* _MATERIAL SUPPLIED_:
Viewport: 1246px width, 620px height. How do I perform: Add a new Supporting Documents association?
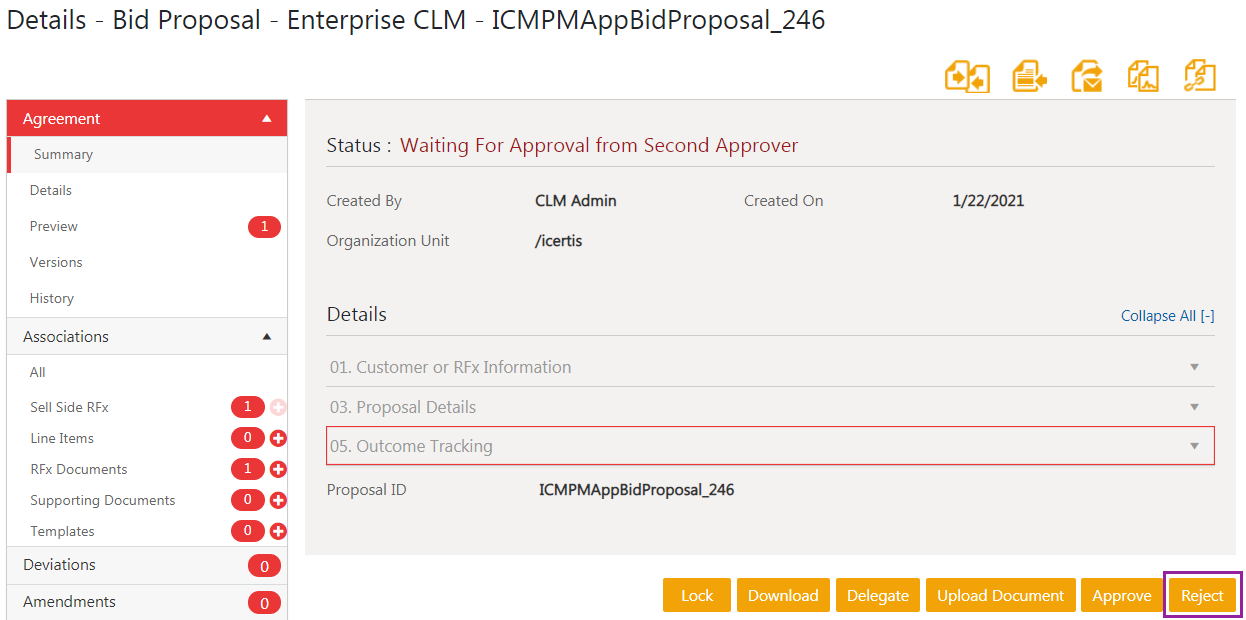click(x=278, y=500)
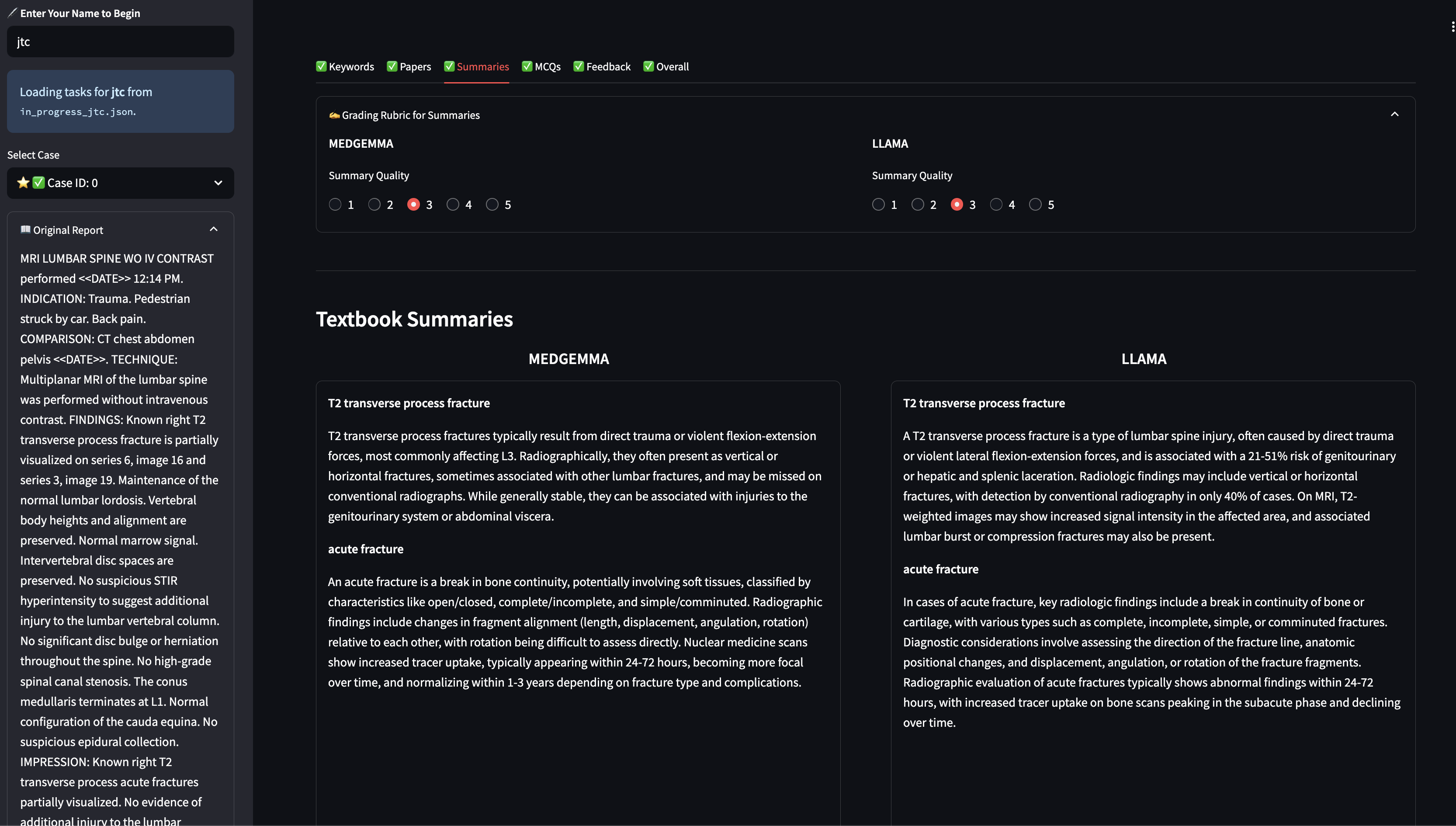The height and width of the screenshot is (826, 1456).
Task: Collapse the Grading Rubric for Summaries section
Action: [x=1394, y=115]
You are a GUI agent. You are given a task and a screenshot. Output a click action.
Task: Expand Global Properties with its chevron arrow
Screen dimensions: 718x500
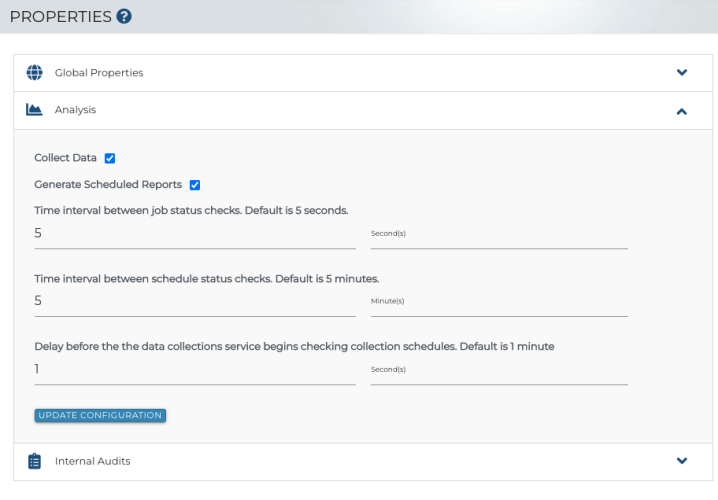(682, 73)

* _WHAT IS REQUIRED_: Return all the lines of the records above word for word, leaving out the pictures.

* _CORRECT RESPONSE_:
Viewport: 1246px width, 620px height. How do I perform: Add a new Supporting Documents association?
click(x=278, y=500)
The height and width of the screenshot is (826, 1456).
Task: Collapse the Grading Rubric for Summaries section
Action: [x=1394, y=115]
You are a GUI agent. You are given a task and a screenshot. Output a click action.
Task: Expand Global Properties with its chevron arrow
Screen dimensions: 718x500
(682, 73)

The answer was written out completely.